Jahrelang lautete das Narrativ bei Thyssenkrupp: strukturelle Überkapazitäten, Kostendruck, ein Stahlgeschäft, das eher Last als Wert ist. Jetzt dreht sich das Argument – nicht weil die Nachfrage plötzlich boomt, sondern weil die politische Architektur um die Branche herum neu gebaut wird.
Bezeichnend ist, dass die Deutsche Bank ausdrücklich zwischen Nachfrage und Preis trennt: schwach bleibt schwach, aber der Preis bekommt Auftrieb. Für einen Konzern, der jahrelang unter Margendruck gelitten hat, ist das kein kosmetischer Unterschied. Es bedeutet, dass ein Teil der Wertschöpfung nicht mehr vom Konjunkturzyklus abhängt, sondern von Brüsseler Handelspolitik.
Ein Umfeld, das mitspielt
Auch die Rahmendaten passen ins Bild. Die deutschen Industrieaufträge legten im Juli überraschend deutlich zu, laut Statistischem Bundesamt um 2,5 Prozent zum Vormonat.
Zwar trieb vor allem der sonstige Fahrzeugbau durch staatliche Verteidigungsinvestitionen diesen Anstieg, während die Autoindustrie selbst schrumpfte. Aber ein Industriestandort, der wieder Aufträge sammelt, ist für einen Stahlkonzern nie ein neutrales Umfeld – auch wenn Thyssenkrupp selbst nicht direkt genannt wird.
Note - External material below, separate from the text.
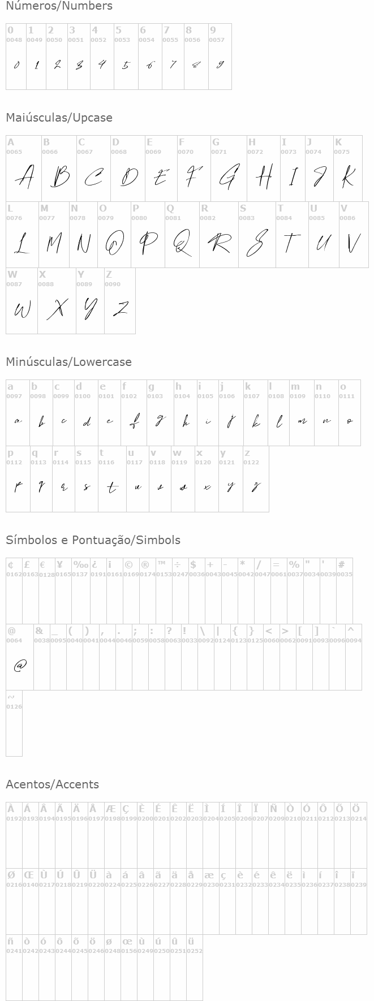The height and width of the screenshot is (1001, 374).
Task: Select the uppercase S glyph cell
Action: click(x=257, y=235)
Wallstreet-online verweist zudem auf einen operativen Hebel: eine mögliche Ofenmodernisierung könnte dem Konzern zusätzlichen Schub geben. Das ist die Ergänzung zur politischen Geschichte – während Brüssel die äußeren Bedingungen verändert, könnte Thyssenkrupp intern an der Kostenschraube drehen. Zwei Hebel, die sich addieren, statt sich zu ersetzen.
Charttechnisch ein Bild der Zuversicht
Der Kurs bewegt sich mittlerweile rund 41 Prozent über dem 200-Tage-Durchschnitt – ein Abstand, der zeigt, wie weit sich die Aktie von ihrer langfristigen Linie gelöst hat. Das ist kein Detail für Techniker allein, es ist der numerische Ausdruck eines Sentimentwechsels: Der Markt preist die neue Erzählung längst ein, nicht erst seit heute.
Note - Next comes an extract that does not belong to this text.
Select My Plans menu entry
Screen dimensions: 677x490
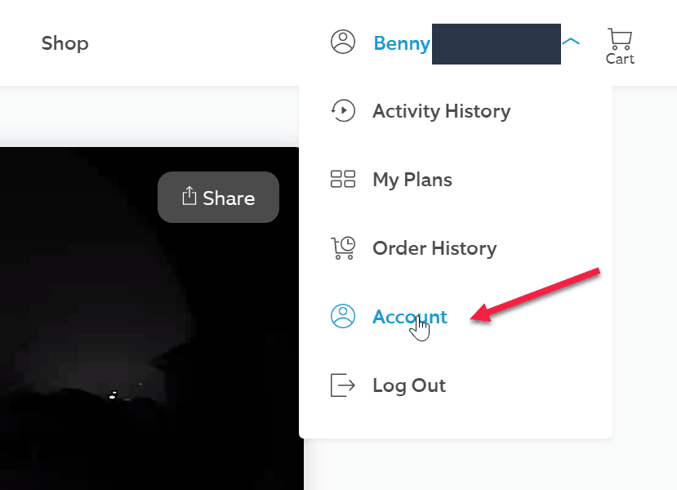click(412, 180)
Bleibt die Frage, wie belastbar dieses neue Narrativ ist. Handelsschutz ist politisch gewollt, aber politisch auch reversibel – anders als eine echte Nachfragebelebung. China hat den geplanten Industrial Accelerator Act der EU bereits als „systemische Diskriminierung“ bezeichnet und Vergeltung angedroht.
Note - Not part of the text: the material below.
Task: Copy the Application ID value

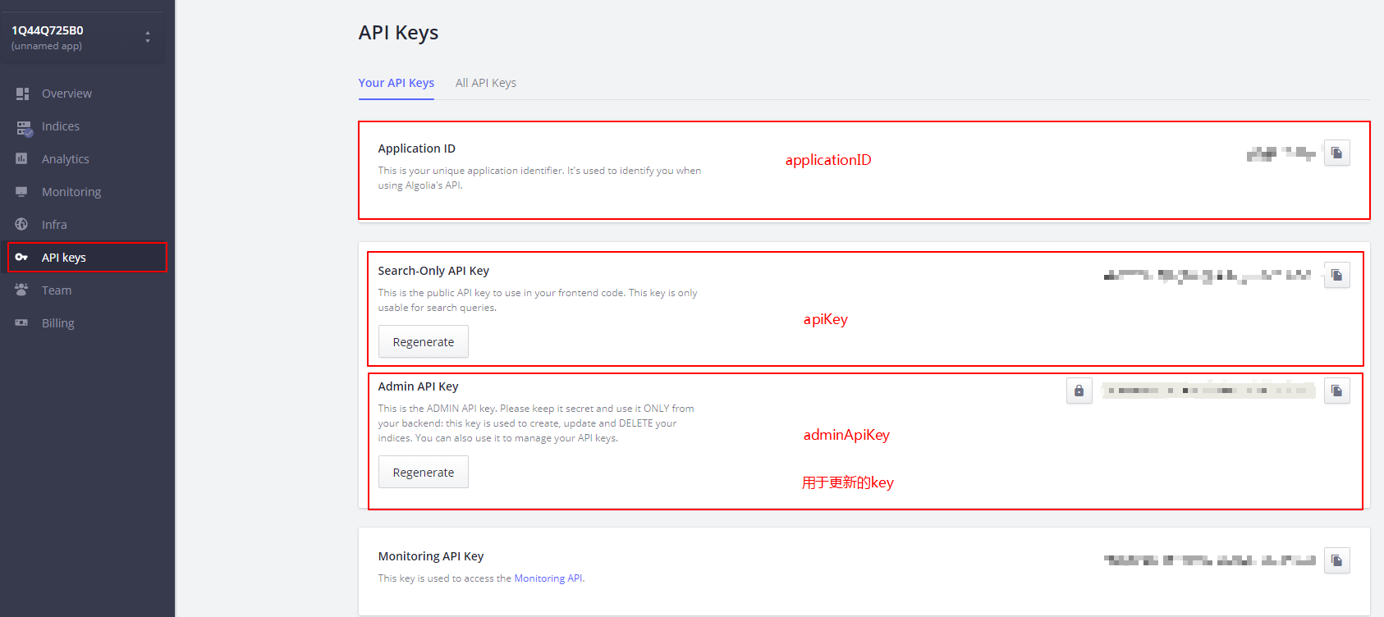Action: (1336, 153)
Sollte sich der Handelskonflikt verschärfen, könnte aus dem Rückenwind schnell Gegenwind werden. Für den Moment aber liefert die Kombination aus Analystenzuversicht, politischer Rückendeckung und einer Industrie, die wieder Aufträge sammelt, der Thyssenkrupp-Aktie ein Umfeld, das seit Langem nicht mehr so stimmig aussah.